Sanat her zaman, her durumda hayatımızda. Savaş dönemlerinde dahi dünya sanattan vazgeçmedi. Düşünce, insanın olduğu her yerde. Sanat, insanın olduğu her yerde. Umut, insanın olduğu her yerde.

İşimiz gereği büyük ekiplerle bir arada ve esnek çalışma saatleri içerisinde ürettik hep. Sektör, bugüne kadar birçok kriz yaşadı. Her krizde “Bir daha iki yakamız bir araya gelmez” yorumları yapıldı. Ancak hiçbir zaman öyle olmadı. Yeniden ayağa kalktık, yeniden seyirci ile buluştuk. Daha çok ürettik, insan susmaya değil konuşmaya adanmış çünkü... Karanlığa değil aydınlığa aç, içine kapanmaya değil üretmeye, anlatmaya, haykırmaya sevdalı.

Konumuz, dinleyenimiz, görenimiz insan

Çağımızda bu sektörün durması veya sektör emekçilerinin artık üretmemesi gibi bir durum söz konusu olamaz. İşimiz direkt insanla ilgili... Konumuz insan, dinleyenimiz insan, görenimiz insan, menzilimiz insan. Bu bir bacasız sanayii. Binlerce emekçi var. Uykusuz geceler, setlerde uyuduğumuz, setlerde yediğimiz içtiğimiz, ailemizden çok ekibi gördüğümüz zamanlar... Seyirci bekler.

Bu seyirci için kurulmuş TV kanalları, yüzlerce sinema salonu, tiyatro sahneleri,

konser salonları ne olacak? Kapanacak mı? Üretim duracak mı? Bu işe gönül vermiş nice insan evlerinde işsiz mi kalacak? Tabii ki hayır.

Sanat yönetimi tek başına bir varlık gösteremez. Yapım şirketleri, TV kanalları, internet yayını yapan platformlar, teknik malzeme üreten sektör ve meslek grupları... Bunların hepsini yok sayarsak ancak sanat yönetimini de yok sayabiliriz. Nasıl ki gıda üretimi ve satışı durmuyorsa, nasıl ki eğitim durmuyorsa, nasıl ki sağlık hizmetleri durmuyorsa günümüzde medya sektörünün de durması veya kaybolması mümkün değildir. Ancak üretim süreçlere uyum sağlamak adına şekil değiştirebilir. Peki ama nasıl?

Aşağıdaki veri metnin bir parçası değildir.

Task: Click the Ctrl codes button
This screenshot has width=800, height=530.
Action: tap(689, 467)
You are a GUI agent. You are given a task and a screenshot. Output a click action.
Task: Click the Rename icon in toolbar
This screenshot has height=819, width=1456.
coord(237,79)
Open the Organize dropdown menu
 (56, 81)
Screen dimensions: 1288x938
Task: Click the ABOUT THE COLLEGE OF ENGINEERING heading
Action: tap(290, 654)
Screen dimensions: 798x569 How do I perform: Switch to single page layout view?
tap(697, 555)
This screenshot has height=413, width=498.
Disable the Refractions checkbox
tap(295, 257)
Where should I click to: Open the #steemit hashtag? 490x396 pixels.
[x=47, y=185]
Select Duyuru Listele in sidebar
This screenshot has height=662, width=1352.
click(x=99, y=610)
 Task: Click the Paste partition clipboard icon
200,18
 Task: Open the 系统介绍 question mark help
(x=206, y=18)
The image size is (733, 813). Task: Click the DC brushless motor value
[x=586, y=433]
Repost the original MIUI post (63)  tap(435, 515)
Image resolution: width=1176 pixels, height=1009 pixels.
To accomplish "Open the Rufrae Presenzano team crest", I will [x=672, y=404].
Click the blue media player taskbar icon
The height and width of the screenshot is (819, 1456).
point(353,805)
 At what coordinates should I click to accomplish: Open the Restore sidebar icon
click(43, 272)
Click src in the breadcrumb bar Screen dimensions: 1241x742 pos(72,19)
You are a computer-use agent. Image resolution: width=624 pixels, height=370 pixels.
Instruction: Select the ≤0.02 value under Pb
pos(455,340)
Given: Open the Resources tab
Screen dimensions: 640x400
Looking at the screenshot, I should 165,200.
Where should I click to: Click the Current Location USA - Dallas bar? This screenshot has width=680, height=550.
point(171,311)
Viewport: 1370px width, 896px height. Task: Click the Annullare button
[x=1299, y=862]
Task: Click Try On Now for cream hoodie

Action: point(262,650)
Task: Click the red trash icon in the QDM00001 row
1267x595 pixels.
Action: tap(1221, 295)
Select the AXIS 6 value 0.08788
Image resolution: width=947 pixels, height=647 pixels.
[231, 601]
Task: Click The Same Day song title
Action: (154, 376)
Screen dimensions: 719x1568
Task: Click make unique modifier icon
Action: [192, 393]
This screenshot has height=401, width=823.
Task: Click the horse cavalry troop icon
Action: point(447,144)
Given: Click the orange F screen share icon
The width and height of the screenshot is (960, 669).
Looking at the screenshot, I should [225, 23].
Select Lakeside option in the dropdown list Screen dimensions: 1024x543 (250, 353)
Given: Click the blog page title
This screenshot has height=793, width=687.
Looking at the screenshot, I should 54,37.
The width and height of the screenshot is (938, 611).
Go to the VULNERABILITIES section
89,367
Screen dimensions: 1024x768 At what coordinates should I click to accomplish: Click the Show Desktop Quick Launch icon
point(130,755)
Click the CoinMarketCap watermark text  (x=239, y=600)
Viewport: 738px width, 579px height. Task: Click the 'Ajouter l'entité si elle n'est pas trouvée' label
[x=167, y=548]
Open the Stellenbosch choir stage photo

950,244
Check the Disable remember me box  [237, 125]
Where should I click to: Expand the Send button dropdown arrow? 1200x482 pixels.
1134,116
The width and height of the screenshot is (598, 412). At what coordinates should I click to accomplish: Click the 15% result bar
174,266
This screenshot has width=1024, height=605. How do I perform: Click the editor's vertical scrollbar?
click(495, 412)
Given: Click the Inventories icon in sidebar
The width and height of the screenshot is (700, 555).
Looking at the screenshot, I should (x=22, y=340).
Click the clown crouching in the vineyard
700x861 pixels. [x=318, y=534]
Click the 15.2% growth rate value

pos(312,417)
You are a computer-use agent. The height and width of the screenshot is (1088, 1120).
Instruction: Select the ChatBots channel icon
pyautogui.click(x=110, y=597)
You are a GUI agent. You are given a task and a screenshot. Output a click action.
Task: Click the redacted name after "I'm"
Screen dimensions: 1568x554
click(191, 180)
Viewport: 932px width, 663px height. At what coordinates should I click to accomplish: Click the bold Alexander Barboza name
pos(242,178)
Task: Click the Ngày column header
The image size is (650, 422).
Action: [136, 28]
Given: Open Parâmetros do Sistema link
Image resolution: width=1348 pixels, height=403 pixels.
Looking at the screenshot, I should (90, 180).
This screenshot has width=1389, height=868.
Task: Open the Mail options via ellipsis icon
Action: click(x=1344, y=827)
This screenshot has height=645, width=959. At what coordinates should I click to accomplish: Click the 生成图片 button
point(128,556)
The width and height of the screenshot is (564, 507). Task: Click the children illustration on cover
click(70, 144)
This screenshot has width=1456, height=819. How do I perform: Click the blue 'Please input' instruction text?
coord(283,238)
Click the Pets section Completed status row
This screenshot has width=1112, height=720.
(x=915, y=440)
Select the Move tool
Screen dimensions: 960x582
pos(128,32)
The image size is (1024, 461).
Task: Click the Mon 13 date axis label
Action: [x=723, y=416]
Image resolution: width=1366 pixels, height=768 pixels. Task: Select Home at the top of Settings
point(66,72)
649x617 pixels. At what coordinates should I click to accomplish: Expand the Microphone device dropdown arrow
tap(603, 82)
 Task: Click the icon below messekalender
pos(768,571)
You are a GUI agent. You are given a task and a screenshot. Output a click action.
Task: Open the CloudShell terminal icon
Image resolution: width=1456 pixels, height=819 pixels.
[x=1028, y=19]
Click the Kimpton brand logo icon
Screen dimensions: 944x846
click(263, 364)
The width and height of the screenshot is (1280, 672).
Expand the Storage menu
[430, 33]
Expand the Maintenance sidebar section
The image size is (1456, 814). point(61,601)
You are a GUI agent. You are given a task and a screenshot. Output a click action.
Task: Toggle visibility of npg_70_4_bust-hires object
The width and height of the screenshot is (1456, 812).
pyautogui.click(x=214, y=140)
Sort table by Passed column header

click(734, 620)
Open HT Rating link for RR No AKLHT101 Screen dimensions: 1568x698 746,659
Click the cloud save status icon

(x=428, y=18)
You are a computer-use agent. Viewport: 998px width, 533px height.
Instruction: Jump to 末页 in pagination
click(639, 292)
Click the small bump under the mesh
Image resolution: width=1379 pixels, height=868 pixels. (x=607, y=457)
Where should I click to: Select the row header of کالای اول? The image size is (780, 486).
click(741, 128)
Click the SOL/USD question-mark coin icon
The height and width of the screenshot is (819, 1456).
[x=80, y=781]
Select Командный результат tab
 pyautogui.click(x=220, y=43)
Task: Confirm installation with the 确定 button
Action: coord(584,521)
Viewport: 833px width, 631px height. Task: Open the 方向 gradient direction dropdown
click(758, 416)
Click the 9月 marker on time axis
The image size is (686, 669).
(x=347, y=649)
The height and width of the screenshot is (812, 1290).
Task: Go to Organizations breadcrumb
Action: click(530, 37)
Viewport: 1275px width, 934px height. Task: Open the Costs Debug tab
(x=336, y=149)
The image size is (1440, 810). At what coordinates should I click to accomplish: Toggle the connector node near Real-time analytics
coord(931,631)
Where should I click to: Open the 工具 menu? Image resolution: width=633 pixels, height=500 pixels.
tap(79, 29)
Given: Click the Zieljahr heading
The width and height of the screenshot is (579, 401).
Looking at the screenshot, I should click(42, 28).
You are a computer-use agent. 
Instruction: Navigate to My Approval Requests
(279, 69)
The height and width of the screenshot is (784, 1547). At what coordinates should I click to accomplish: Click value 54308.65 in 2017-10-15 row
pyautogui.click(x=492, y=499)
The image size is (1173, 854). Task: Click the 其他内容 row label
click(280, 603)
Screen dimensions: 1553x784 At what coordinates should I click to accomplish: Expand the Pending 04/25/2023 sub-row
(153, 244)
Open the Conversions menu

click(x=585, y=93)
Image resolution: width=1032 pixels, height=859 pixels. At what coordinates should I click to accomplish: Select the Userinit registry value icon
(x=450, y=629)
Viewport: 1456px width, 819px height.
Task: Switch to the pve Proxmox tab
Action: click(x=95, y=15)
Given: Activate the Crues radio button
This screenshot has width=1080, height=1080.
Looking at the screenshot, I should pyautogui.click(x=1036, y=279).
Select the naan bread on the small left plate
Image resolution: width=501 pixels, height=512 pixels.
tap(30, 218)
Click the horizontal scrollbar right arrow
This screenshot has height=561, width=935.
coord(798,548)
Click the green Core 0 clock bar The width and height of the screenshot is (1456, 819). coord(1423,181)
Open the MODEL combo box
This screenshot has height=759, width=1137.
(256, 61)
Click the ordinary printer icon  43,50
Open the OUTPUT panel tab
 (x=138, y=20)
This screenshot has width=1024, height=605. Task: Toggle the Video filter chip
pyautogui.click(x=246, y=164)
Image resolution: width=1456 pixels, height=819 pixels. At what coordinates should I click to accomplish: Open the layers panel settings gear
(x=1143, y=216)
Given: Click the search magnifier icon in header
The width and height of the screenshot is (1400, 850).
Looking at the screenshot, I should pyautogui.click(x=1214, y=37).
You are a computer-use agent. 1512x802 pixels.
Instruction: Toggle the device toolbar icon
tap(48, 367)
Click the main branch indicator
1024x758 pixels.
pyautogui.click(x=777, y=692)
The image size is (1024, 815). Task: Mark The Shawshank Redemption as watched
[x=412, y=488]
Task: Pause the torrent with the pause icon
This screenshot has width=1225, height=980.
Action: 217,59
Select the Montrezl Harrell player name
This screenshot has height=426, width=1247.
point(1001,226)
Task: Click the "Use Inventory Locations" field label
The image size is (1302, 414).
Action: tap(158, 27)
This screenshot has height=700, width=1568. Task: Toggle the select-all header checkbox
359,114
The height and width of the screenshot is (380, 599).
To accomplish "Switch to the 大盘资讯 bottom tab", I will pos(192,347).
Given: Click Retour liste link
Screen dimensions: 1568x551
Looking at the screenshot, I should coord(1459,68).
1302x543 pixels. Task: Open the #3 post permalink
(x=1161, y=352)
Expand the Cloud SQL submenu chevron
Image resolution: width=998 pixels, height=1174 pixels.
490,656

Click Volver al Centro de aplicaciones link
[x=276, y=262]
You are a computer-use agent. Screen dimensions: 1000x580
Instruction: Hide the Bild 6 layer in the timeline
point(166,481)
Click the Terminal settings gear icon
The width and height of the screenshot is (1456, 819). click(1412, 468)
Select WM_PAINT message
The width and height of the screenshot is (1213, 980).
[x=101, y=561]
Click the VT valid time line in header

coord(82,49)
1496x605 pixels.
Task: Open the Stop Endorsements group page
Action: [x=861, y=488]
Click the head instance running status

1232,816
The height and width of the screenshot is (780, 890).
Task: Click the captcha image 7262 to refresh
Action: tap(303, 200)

Kontrol altında üretilmeli

İçinden geçmekte olduğumuz zorlu dönemde, virüs etkisini yitirinceye kadar tüm önlemler en üst düzeyde alınmak zorunda. Öncelikli olan, sektörün ve üretimin önünde gelen şey elbette emekçilerin sağlığı. Bu anlamda özellikle dönem işleri gibi kalabalık yapımlar sıkı bir kontrol altında üretilmeli. Ekiplerden sağlık koşullarının sağlanması adına üst düzeyde dikkatli olmaları istenmeli. Uygulama aşamasına geçilinceye kadar üretim ve fikir alışverişi süreci dijital ortamda sürdürülmeli. Ardından ekip uygulamaya geçtiğinde, yapımcılar bu noktada sağlık ekipmanı desteğini gözetmeliler.

Küçük bir fabrikaydı

Genel sanat yönetmeni olarak son çalıştığım işte benimle birlikte; 120 demirci, 63 marangoz, 80 prop, 30 taşıyıcı, 13 boyacı, 16 sanat asistanı, 20 civarında ekip servisi ve şoförleri, 5 iş makinesi operatörü yer alıyordu. Yani küçük bir fabrikaydı. Şimdi salgın korkusuyla hepsi evlerinde. Aileleri için, yaşamlarını devam ettirmek için, üretmek için, insanca yaşamak için, seyirci için çalışmak zorundalar. Sektörde üretim ancak daha dikkatli, daha insani koşullarda, daha az temasla, ilk önce sağlığımızı düşünerek devam edebilir.

Çalışacağız. Çünkü bizi ancak çalışmak kurtarır.